Problemas a resolver:
[a] No texto sobre terrorismo, qual historiador é apontado como autor de Blood and Rage?
[b] Devolva, sem qualquer alteração, o trecho do texto sobre terrorismo entre "O caráter vago" e "prova ontológica definitiva.", inclusive.

Texto extraído:

Os terroristas podem ser igualmente rebeldes sem qualquer causa ou podem se dedicar a uma causa tão vaga e metafisicamente expressa que ninguém (a não ser eles mesmos) é capaz de acreditar no sucesso dela. Os niilistas russos, tal qual Dostoievski e Turgenev os descrevem, eram assim. Também eram assim a Brigada Vermelha italiana e a Baader-Meinhof alemã da minha juventude. Como demonstra magistralmente o historiador Michael Burleigh em Blood and Rage [Sangue e fúria], o terrorismo contemporâneo se interessa muito mais pela violência do que por qualquer coisa que ele possa alcançar por meio dela. Isso está claro no professor de Joseph Conrad em O Agente Secreto, que faz um brinde à “destruição de tudo o que existe”.

O caráter vago ou utópico da causa é, portanto, uma parte importante do apelo do terrorismo, já que isso quer dizer que a causa não o define nem tampouco limita a ação. A causa está à espera de um sentido dado pelo terrorista, que não quer mudar o mundo, e sim a si mesmo. Para matar alguém que nunca o ofendeu nem fez algo que mereça castigo você tem de acreditar que está usando uma espécie qualquer de manto angelical de justificação. Daí você começa a ver as mortes como uma demonstração de que você é mesmo um anjo. Sua existência obtém sua prova ontológica definitiva.

Os terroristas buscam a exultação moral, uma noção da existência que vai além do veredito humano, emanado por uma suposta permissão dada por Deus. Esse tipo de terrorismo, em outras palavras, é uma busca pelo sentido da vida — o mesmo sentido que a cidadania, concebida em termos abstratos, é incapaz de dar. Até mesmo em sua forma mais secular, o terrorismo envolve uma espécie de ambição religiosa.

Registros de dados:
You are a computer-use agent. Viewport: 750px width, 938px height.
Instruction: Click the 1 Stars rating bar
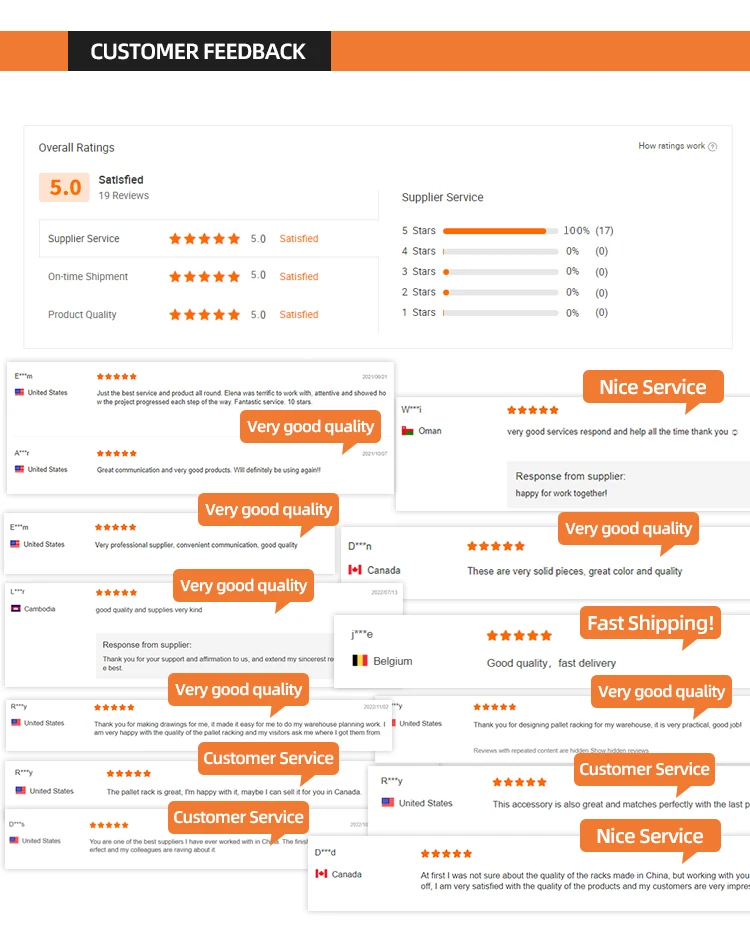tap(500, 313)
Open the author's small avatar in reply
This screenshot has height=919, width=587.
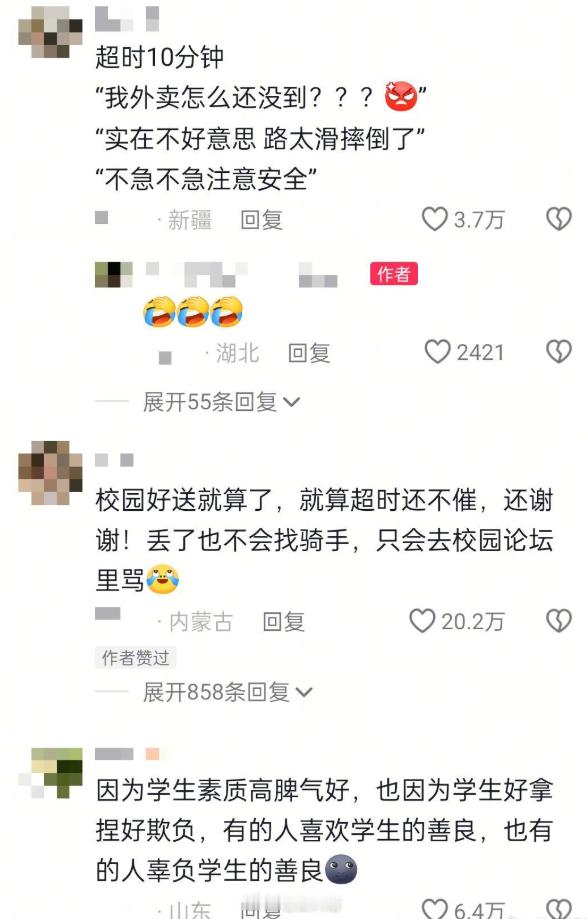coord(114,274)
==
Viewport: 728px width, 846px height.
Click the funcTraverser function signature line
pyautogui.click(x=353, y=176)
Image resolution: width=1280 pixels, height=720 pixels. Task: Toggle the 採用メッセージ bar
==
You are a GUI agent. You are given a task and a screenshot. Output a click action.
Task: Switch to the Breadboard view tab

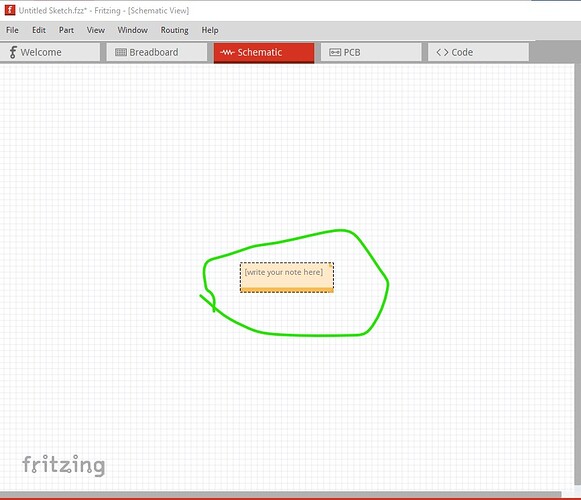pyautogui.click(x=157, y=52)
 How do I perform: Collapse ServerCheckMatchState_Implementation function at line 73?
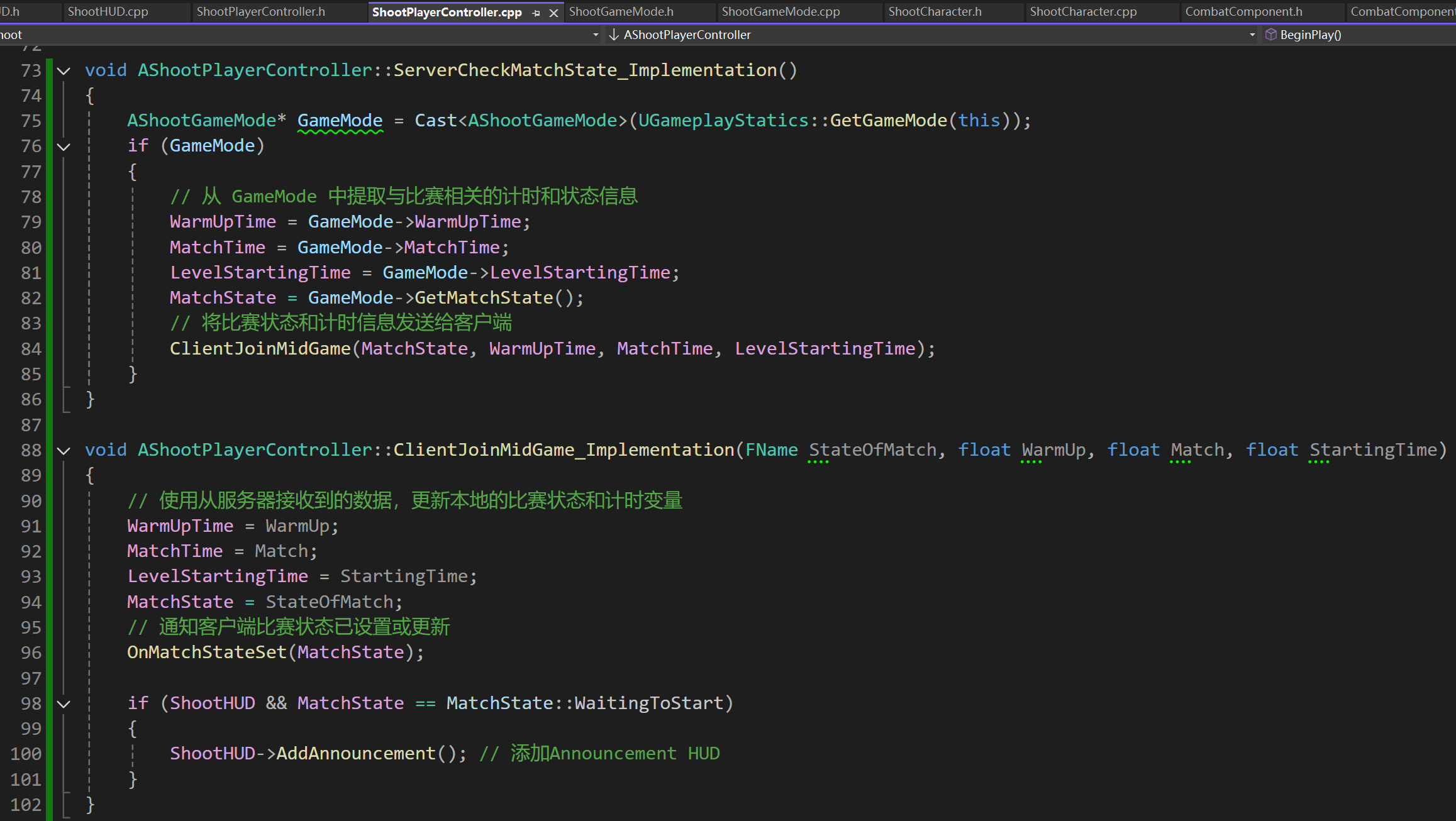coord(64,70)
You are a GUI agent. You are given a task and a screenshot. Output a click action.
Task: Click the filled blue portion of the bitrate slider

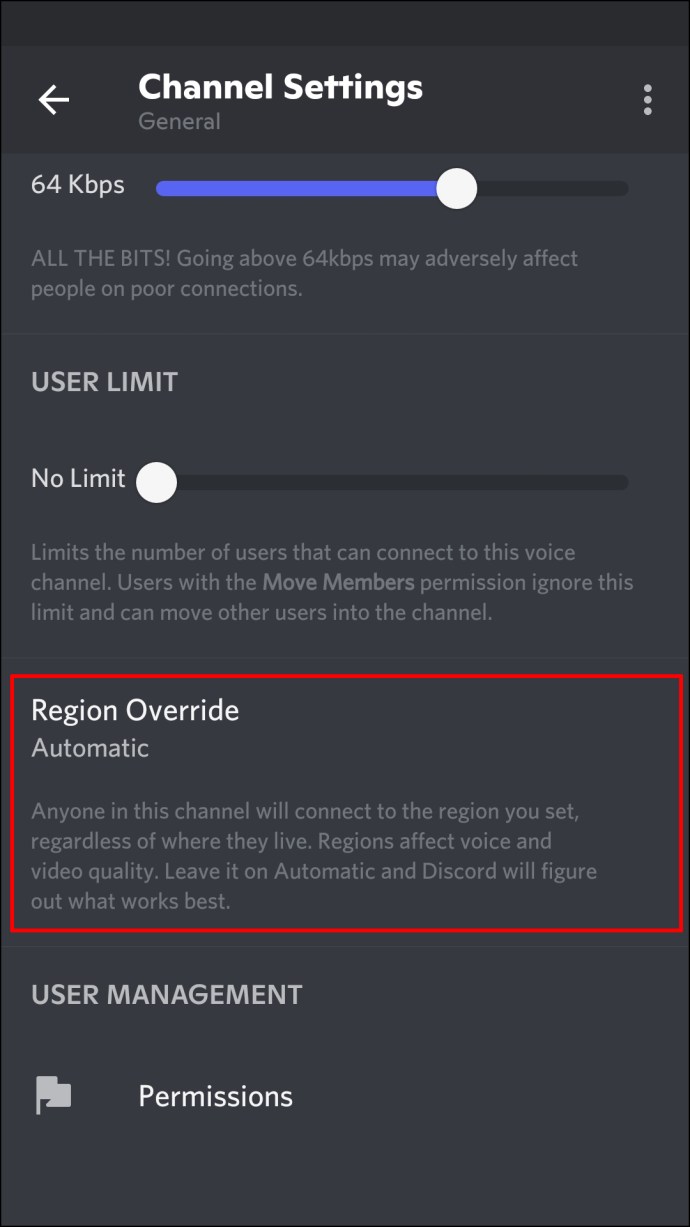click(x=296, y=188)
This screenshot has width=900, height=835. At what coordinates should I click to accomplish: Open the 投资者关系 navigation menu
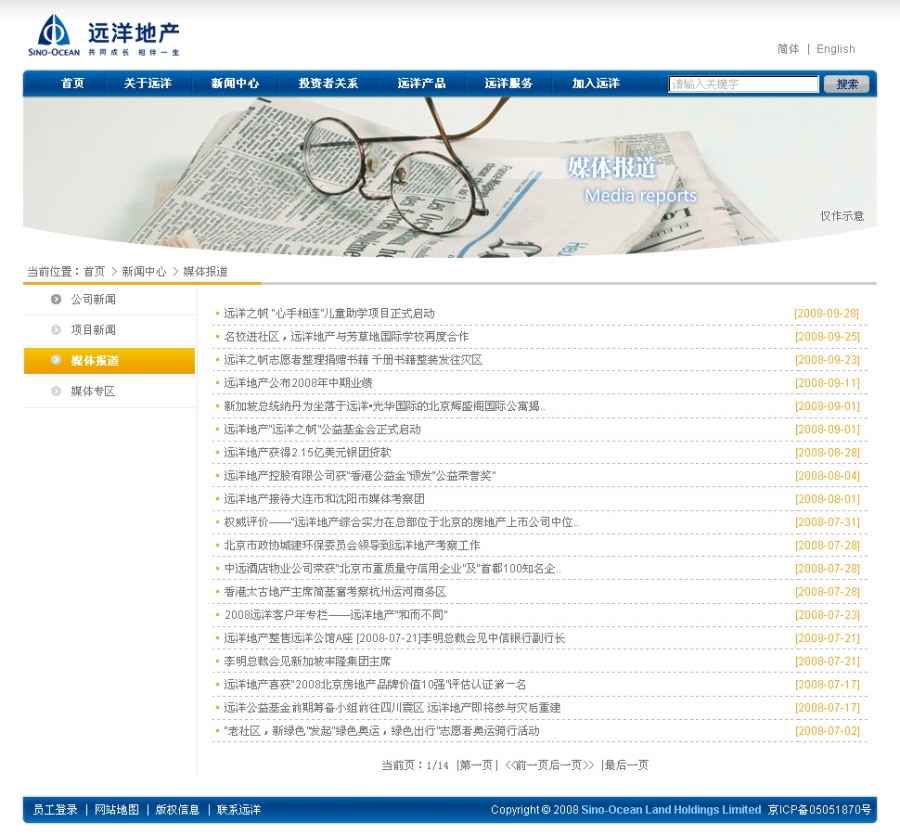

Respostas fornecidas:
[a] Michael Burleigh.

[b]
O caráter vago ou utópico da causa é, portanto, uma parte importante do apelo do terrorismo, já que isso quer dizer que a causa não o define nem tampouco limita a ação. A causa está à espera de um sentido dado pelo terrorista, que não quer mudar o mundo, e sim a si mesmo. Para matar alguém que nunca o ofendeu nem fez algo que mereça castigo você tem de acreditar que está usando uma espécie qualquer de manto angelical de justificação. Daí você começa a ver as mortes como uma demonstração de que você é mesmo um anjo. Sua existência obtém sua prova ontológica definitiva.